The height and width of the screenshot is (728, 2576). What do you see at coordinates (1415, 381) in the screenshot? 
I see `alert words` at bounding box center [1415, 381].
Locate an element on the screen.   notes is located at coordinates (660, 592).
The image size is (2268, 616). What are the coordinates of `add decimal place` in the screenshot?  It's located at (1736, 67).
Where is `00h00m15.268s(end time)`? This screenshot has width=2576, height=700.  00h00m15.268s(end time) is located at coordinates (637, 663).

-*-*-

STATED PROBLEM: Render the items above as a two-column CSV with the header row text,answer and one row per item. Put each item's text and its answer in their own double-quoted fields, and replace any line breaks with spaces.

RESPONSE TO THE EXERCISE:
text,answer
"The height and width of the screenshot is (728, 2576). What do you see at coordinates (1415, 381) in the screenshot?","I see `alert words` at bounding box center [1415, 381]."
"Locate an element on the screen.","notes is located at coordinates (660, 592)."
"The image size is (2268, 616). What are the coordinates of `add decimal place` in the screenshot?","It's located at (1736, 67)."
"Where is `00h00m15.268s(end time)`? This screenshot has width=2576, height=700.","00h00m15.268s(end time) is located at coordinates (637, 663)."